▸ **TEXTO DEL DOCUMENTO**
+--

Por Hernán Andrés Kruse.-

Ahora bien, si el átomo, la célula, el órgano, el animal y el hombre, la materia viva, en definitiva, tienen conciencia de su ser y de sus funciones, el universo tendrá también una conciencia de su ser, conciencia que debería denominarse “Dios”. Pero así como el átomo no es consciente o, mejor dicho, no sabe con certeza lo que es la célula, y así como la célula no sabe con certeza cómo funciona el cuerpo humano, el hombre no tiene conocimiento profundo de la naturaleza del universo, ni puede saber-al menos hasta el momento-cómo surgió ni qué había con anterioridad a su nacimiento, ni tampoco adónde se dirige. En fin, son demasiadas incógnitas cuya magnitud sobrepasa la capacidad del hombre para resolverlas.

El universo se rige por leyes inflexibles por completo inaccesibles para el entendimiento humano. De ahí lo difícil que resulta materializar la idea de Dios. A pesar de ello, el hombre ha intentado hacerlo desde siempre. Algunas veces ha encarado la tarea desde una óptica religiosa, y otras desde un enfoque enteramente filosófico. No hay que confundir, advierte De la Torre, el dios religioso con el dios filosófico. El primero es una persona accesible; el segundo, por el contrario, constituye una abstracción prácticamente inaccesible. El dios religioso nació con el hombre mismo, con ese hombre que, acurrucado en las cavernas, sentía terror por todo lo sobrenatural. El dios filosófico, en cambio, es fruto del espíritu reflexivo y de las leyes naturales, modificándose su concepto a medida que aumenta el bagaje de conocimientos del hombre.

La incógnita de dios es el problema que más ha perturbado a la mente humana. La confusión reinante es por demás extrema y “más de un investigador que se considera absorbido de buena fe en el estudio de un determinado fenómeno biológico”, no percibe que, en el fondo y sin darse cuenta de ello, “está buscando en realidad, encarnizadamente, una prueba de la no existencia de Dios”. De ahí la necesidad del hombre de no dejarse hipnotizar por estas fascinaciones. Dios tiene, sentencia De la Torre, la obligación moral de no violar las leyes naturales y de no perturbar la actividad científica que se realiza en los laboratorios, salvo que los hombres de ciencia hayan agotado su capacidad exploratoria. No debe permitir, a su vez, que se invoque su nombre para menospreciar los logros de la ciencia que, aunque limitados, merecen ser tenidos en consideración. Cuando la ciencia se subordina a prejuicios que remontan a la infancia de la humanidad, no hay progreso moral e intelectual posible, con lo cual los pueblos quedan condenados a vivir prisioneros de los dogmas anquilosantes. Afortunadamente, las concepciones pueriles de las sociedades primitivas no duran eternamente. Es cierto que resulta mucho más seductora y sencilla la hipótesis de un creador que hizo surgir el universo en seis días (a la que le haría falta aclarar, sin embargo, qué razón pudo tener el creador para crear el mal), que la moderna teoría de la evolución lentísima de las especies y de su adaptación al medio. Pero también es cierto que ninguna sociedad puede ser verdaderamente libre si no se atreve a discutir con rigor científico la infalibilidad de las verdades reveladas.

+--

▸ **TAREA PLANTEADA**
Responde estas preguntas según el texto sobre la idea de Dios:
1. ¿Qué nombre debería recibir la conciencia que el universo tendría de su ser?
2. ¿Cómo describe De la Torre al dios religioso y al dios filosófico?
3. ¿En cuántos días hizo surgir el universo el creador de la hipótesis que se compara con la teoría de la evolución?
Los datos no hacen falta para resolver esta tarea.

▸ **DATOS PROPORCIONADOS**
+--

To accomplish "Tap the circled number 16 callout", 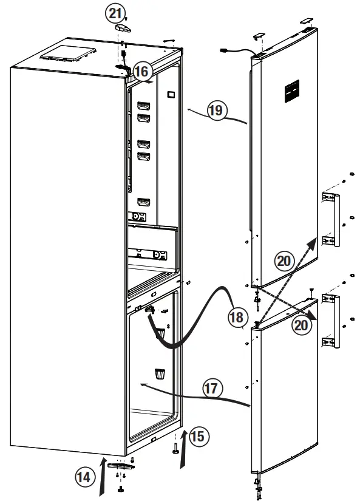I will (141, 71).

+--

▸ **RESPUESTA AL PROBLEMA**
1. Debería denominarse "Dios".
2. El dios religioso es una persona accesible, y el dios filosófico es una abstracción prácticamente inaccesible.
3. En seis días.